[Exercise aim]:
Nothing but the lines below, from the first through the line containing "Uncheck the AVOCADO, HASS", should be set down, each one exactly and without pictures.

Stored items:
——————
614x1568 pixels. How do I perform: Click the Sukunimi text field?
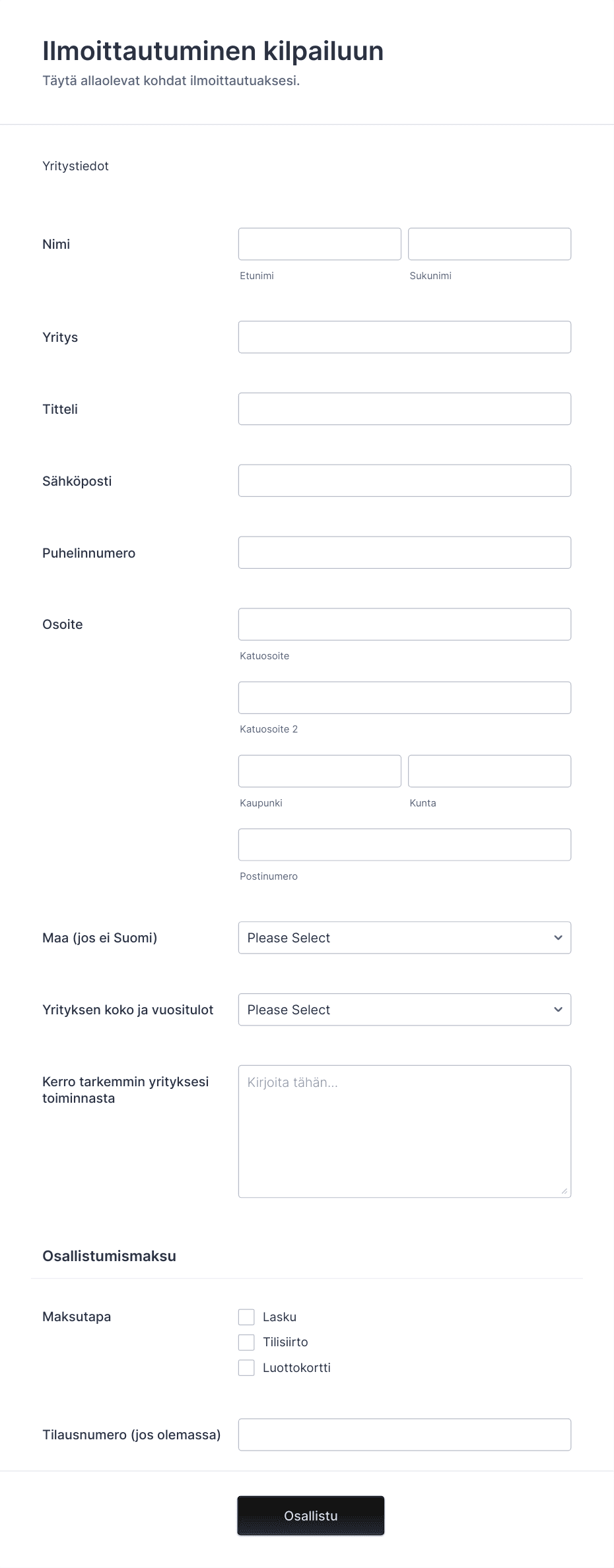point(489,244)
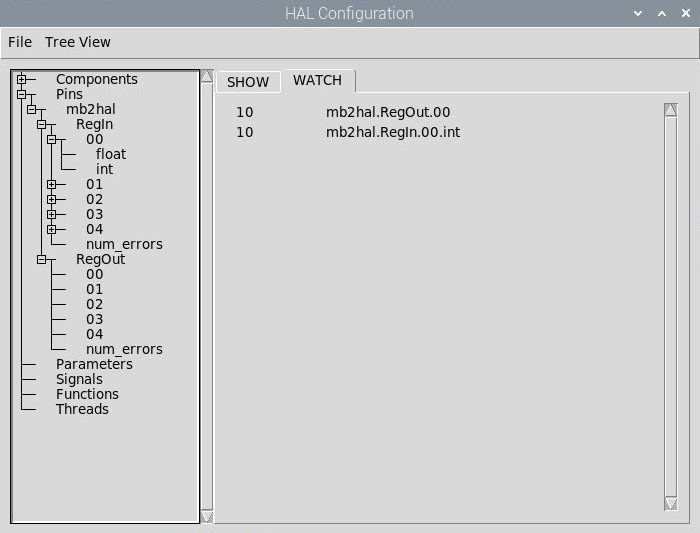Open the Parameters tree item
Viewport: 700px width, 533px height.
pos(94,365)
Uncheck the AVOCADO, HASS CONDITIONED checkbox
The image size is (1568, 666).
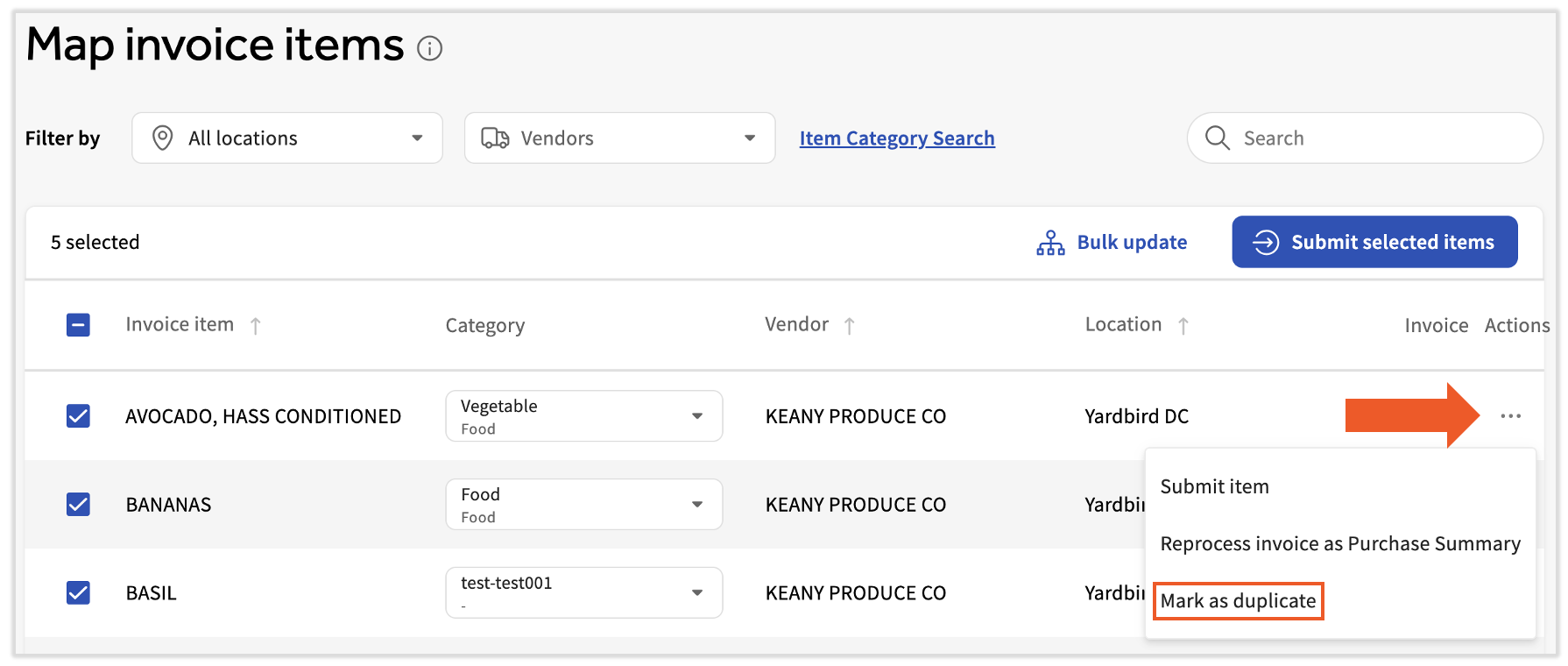pyautogui.click(x=78, y=415)
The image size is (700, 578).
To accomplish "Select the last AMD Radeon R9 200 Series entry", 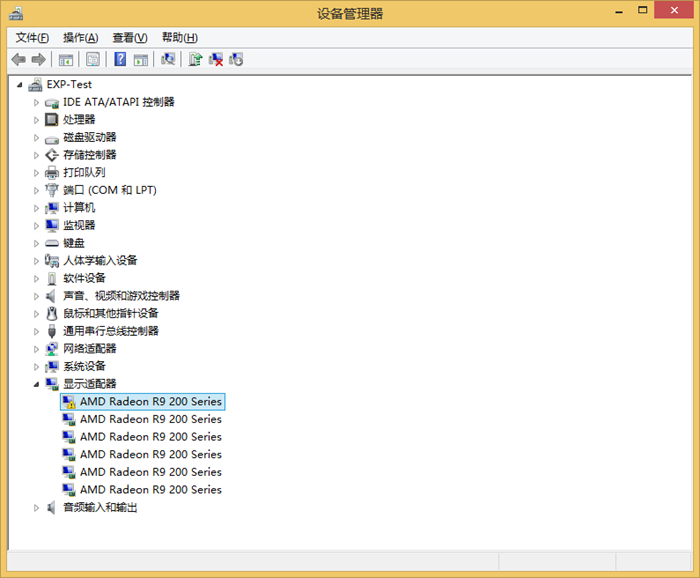I will point(150,490).
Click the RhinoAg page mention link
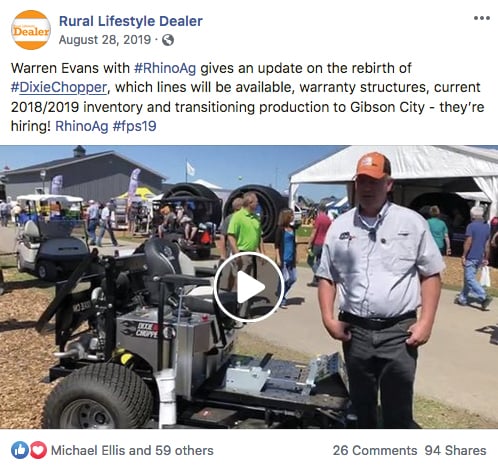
——————
[Completed task]:
614x1568 pixels. How do I perform: Click the Sukunimi text field?
point(489,244)
Open the Parameters tree item
Viewport: 700px width, 533px height.
pos(94,365)
Uncheck the AVOCADO, HASS CONDITIONED checkbox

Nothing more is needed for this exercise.